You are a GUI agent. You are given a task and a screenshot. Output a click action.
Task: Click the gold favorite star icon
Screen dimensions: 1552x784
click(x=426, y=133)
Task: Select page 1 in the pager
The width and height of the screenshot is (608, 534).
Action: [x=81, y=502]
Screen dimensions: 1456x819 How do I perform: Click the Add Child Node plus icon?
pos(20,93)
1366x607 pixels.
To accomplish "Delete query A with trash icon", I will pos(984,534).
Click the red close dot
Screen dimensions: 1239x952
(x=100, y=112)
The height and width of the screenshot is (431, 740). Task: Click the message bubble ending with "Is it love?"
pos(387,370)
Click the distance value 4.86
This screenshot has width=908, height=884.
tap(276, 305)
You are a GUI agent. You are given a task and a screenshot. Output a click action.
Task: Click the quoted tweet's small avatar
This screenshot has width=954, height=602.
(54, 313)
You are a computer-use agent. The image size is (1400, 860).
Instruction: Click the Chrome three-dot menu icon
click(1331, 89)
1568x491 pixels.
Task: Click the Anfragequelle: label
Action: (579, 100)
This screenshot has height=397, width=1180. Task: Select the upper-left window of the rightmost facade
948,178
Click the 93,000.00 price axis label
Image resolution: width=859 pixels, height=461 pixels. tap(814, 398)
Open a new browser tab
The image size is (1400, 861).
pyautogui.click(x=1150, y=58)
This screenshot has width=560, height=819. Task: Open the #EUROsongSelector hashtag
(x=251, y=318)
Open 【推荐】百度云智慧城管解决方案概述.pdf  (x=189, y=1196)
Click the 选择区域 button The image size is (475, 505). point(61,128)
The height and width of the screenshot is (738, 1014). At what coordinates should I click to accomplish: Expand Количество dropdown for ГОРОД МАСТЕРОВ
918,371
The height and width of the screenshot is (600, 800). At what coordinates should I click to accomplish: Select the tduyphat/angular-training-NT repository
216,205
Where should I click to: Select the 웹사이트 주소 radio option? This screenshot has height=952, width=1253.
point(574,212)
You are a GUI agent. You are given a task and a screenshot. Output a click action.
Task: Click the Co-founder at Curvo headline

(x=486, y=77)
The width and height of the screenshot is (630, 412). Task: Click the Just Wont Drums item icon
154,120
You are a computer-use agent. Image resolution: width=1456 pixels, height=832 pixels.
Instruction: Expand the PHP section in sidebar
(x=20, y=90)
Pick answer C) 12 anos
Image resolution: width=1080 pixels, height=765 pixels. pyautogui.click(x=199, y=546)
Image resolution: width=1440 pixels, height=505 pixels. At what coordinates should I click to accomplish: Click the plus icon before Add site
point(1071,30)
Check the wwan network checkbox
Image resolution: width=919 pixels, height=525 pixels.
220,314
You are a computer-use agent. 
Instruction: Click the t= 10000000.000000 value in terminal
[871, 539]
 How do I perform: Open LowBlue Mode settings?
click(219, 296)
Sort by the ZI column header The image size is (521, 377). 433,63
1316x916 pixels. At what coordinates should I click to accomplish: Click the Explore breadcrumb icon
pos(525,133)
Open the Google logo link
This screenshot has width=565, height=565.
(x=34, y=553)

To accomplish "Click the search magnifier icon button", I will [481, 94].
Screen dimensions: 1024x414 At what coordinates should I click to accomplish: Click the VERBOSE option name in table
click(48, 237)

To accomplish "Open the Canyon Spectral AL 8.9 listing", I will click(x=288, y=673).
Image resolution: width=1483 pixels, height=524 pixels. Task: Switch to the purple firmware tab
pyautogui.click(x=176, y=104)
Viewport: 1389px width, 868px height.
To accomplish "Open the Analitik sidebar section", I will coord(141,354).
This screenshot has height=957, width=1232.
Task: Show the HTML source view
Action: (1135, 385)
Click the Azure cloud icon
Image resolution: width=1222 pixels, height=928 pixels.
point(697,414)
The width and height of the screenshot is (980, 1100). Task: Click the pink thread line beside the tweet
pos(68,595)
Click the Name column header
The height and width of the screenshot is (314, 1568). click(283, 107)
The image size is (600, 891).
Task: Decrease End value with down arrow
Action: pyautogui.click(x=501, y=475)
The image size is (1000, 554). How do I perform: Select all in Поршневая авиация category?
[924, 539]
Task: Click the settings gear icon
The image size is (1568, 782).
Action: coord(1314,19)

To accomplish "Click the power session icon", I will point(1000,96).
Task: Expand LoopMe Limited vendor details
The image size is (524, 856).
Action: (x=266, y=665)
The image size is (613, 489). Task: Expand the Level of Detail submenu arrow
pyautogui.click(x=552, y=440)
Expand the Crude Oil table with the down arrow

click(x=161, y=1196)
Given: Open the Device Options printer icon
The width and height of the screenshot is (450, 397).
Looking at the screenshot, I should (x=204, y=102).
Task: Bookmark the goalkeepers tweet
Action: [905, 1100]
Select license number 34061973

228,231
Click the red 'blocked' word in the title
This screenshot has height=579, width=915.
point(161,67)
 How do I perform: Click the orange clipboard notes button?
- - - - -
Scale the records from their start through the line that contains "Action: [x=81, y=502]", and reproduce those lines with the requests included. Multiply each coordinate in the answers by 1.6 and round to whole numbers, with halves rounding up.

You are a GUI agent. You are given a task and a screenshot. Output a click action.
Task: Click the gold favorite star icon
Screen dimensions: 1552x784
click(x=682, y=213)
Task: Select page 1 in the pager
The width and height of the screenshot is (608, 534).
Action: [x=130, y=803]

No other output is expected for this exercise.